BRIEF: Reproduce the passage of the dataset descriptions below word for word, from "Some of these columns may" to "track (0 to 1).".

SUPPLIED TEXT:
The project template in the Examples Book now has a “Link to AI Chat History” section; please have this included in all your projects. If you did not use any AI tools, you may write “None”.

We allow using AI for learning purposes; however, all submitted materials (code, comments, and explanations) must all be your own work and in your own words. No content or ideas should be directly applied or copy pasted to your projects. Please refer to GenAI page in the example book. Failing to follow these guidelines is considered as academic dishonesty.

Taylor Swift Spotify

Taylor Swift has built a massive universe of storylines and lyrics since 2006, spreading across her 12 original studio albums and worldwide fanbase. Earning over $2 billion in revenue from the Eras Tour alone, there is a lot of data to be collected from Taylor Swift. Her second most recent album, "The Tortured Poets Department: The Anthology", with 31 tracks, was included in the most recent addition of this dataset. This is a huge album, but she has written hundreds of songs. Compiling data from Spotify about this one artist alone allows for an interesting dataset to work with.

Some of these columns may seem strange, such as danceability, energy, liveness, speechiness, etc. These are some unique ways that Spotify tracks factors of songs, and allows for comparison of these traits across songs and artists.

There are 28 columns and 577 rows in this dataset. Some of these columns include:

track_name: name of the track,
duration_ms: the duration of track in milliseconds,
album: name of the album track appears on,
energy: intensity and activity level of the track (0 to 1).

Figure 1. Taylor Swift career timeline showing major albums and milestones over time

YouTube Channels

The YouTube platform was created to give everyone a chance to show their unique ideas to the world. It is fairly easy to post on YouTube, and is a user-friendly site to visit. That being said, there are accounts on YouTube that blow up in popularity. Currently, the most subscribed to account is MrBeast, with 418 million subscribers. An updated list can be found in the list of most subscribed YouTube channels page in Wikipedia.

YouTube has more than 2.7 billion monthly users, with more than 1 billion hours of content being played per day. The top content categories go from Comedy to Music to News & Politics. This dataset of the top 1000 Youtubers contains useful information about each Youtuber’s channel and content.

DATA SUPPLIED:

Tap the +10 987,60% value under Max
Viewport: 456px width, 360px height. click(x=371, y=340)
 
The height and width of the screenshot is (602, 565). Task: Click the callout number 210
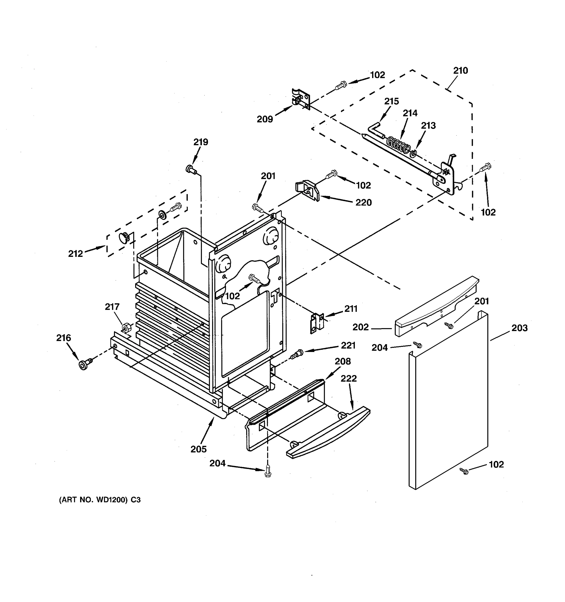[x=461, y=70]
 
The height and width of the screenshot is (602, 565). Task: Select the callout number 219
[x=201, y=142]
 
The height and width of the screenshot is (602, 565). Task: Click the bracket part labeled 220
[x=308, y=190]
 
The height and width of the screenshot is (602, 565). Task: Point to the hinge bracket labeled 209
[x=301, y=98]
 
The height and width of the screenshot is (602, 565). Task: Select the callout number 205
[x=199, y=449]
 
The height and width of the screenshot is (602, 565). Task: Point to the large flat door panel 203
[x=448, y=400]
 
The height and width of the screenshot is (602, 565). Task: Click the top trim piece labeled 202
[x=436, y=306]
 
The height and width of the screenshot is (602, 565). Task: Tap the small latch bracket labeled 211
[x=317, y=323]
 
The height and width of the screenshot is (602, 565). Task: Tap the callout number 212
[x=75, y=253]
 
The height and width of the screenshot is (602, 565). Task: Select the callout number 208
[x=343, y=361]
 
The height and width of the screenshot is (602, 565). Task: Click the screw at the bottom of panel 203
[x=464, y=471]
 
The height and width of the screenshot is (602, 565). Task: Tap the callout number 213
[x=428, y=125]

...

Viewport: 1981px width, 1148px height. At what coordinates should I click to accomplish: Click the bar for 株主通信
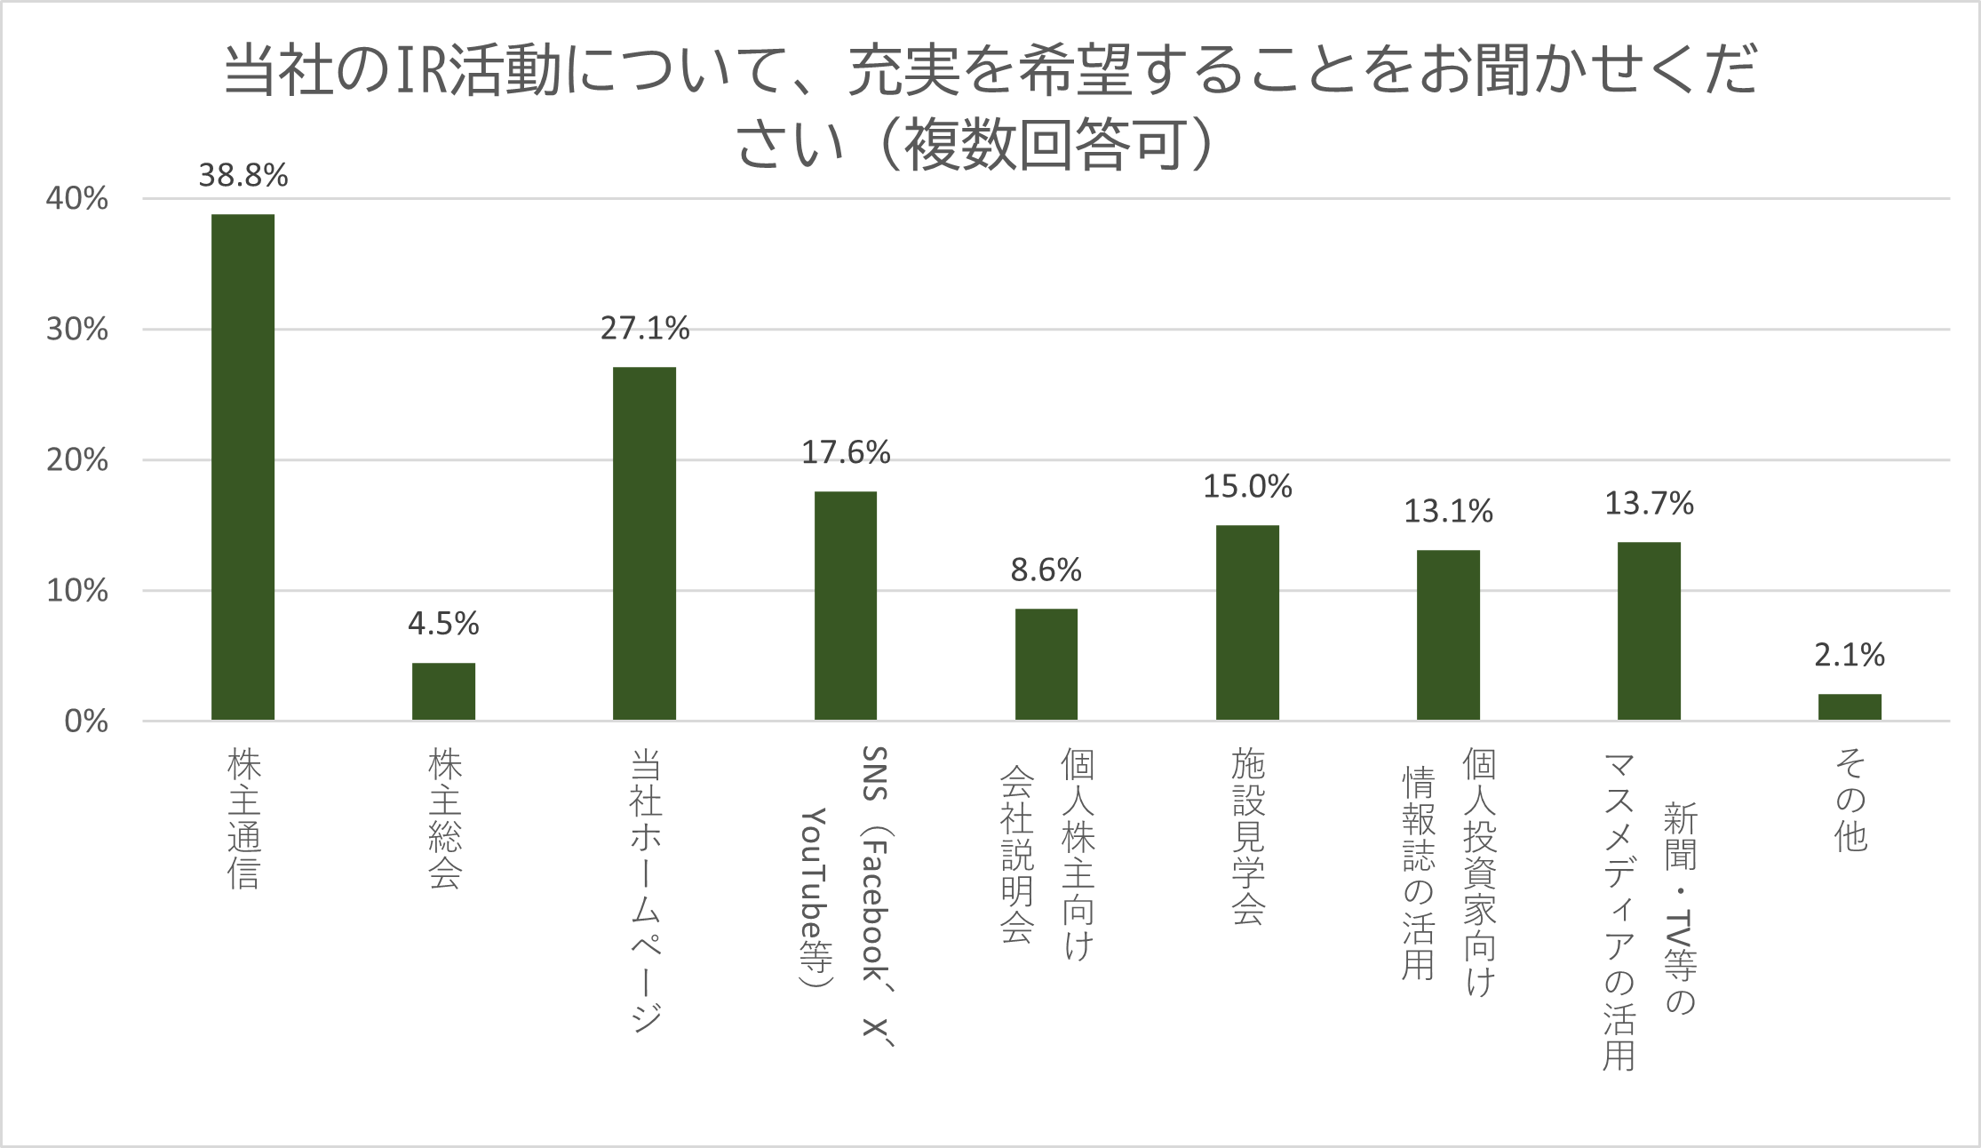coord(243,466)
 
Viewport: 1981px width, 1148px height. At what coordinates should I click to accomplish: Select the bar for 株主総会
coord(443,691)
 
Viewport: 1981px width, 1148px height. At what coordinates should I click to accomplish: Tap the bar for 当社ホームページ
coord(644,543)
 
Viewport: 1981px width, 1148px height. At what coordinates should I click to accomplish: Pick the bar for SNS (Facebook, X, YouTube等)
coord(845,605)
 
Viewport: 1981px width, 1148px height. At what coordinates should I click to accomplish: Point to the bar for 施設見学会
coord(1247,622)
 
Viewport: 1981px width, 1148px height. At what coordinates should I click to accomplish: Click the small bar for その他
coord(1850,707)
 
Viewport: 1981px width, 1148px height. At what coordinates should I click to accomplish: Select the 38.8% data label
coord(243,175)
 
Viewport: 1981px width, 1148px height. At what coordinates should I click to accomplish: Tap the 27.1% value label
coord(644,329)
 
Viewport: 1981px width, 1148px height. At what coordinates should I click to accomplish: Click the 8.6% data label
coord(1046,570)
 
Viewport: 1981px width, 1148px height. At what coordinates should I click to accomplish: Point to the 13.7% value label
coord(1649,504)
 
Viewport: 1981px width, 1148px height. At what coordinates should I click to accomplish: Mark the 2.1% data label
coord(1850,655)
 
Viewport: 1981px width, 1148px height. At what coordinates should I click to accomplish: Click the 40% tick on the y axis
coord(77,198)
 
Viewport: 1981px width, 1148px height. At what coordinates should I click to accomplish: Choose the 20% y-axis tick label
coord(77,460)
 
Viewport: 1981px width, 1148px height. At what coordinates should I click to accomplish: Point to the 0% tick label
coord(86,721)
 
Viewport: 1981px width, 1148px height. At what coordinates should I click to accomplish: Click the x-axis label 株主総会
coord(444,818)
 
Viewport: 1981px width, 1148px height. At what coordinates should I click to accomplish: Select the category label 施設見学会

* * *

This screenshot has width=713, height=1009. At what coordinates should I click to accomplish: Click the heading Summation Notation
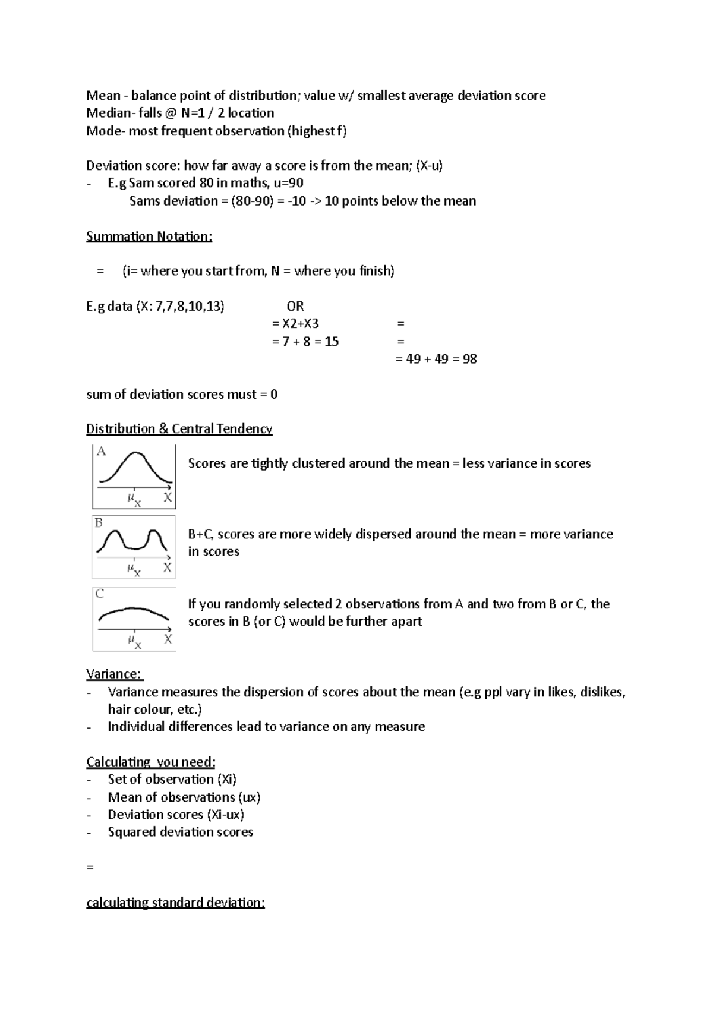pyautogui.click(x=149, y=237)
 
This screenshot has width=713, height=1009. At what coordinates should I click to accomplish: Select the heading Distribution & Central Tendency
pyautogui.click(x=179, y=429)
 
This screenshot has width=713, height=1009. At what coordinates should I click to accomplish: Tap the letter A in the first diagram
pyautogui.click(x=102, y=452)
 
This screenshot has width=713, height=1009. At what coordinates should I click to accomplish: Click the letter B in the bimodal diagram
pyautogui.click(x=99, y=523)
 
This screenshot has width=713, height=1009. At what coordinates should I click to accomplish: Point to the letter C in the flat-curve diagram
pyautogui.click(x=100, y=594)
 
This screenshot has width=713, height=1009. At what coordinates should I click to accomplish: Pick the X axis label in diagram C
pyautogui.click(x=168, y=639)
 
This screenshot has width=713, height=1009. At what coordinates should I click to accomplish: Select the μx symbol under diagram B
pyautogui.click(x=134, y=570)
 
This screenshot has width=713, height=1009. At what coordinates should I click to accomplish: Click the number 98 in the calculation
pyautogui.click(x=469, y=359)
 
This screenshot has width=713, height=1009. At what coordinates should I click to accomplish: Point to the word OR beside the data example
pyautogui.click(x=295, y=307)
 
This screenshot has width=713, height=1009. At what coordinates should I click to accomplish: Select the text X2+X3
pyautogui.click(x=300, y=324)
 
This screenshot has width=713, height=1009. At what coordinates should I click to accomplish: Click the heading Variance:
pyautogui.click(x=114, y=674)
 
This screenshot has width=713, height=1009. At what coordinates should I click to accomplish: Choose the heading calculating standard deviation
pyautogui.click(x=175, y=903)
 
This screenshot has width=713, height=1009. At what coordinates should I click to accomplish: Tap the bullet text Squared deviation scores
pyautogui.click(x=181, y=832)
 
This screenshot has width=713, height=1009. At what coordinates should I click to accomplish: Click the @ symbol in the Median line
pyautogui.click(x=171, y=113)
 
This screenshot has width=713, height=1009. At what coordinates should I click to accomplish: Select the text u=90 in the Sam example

EXERCISE RESPONSE:
Some of these columns may seem strange, such as danceability, energy, liveness, speechiness, etc. These are some unique ways that Spotify tracks factors of songs, and allows for comparison of these traits across songs and artists.

There are 28 columns and 577 rows in this dataset. Some of these columns include:

track_name: name of the track,
duration_ms: the duration of track in milliseconds,
album: name of the album track appears on,
energy: intensity and activity level of the track (0 to 1).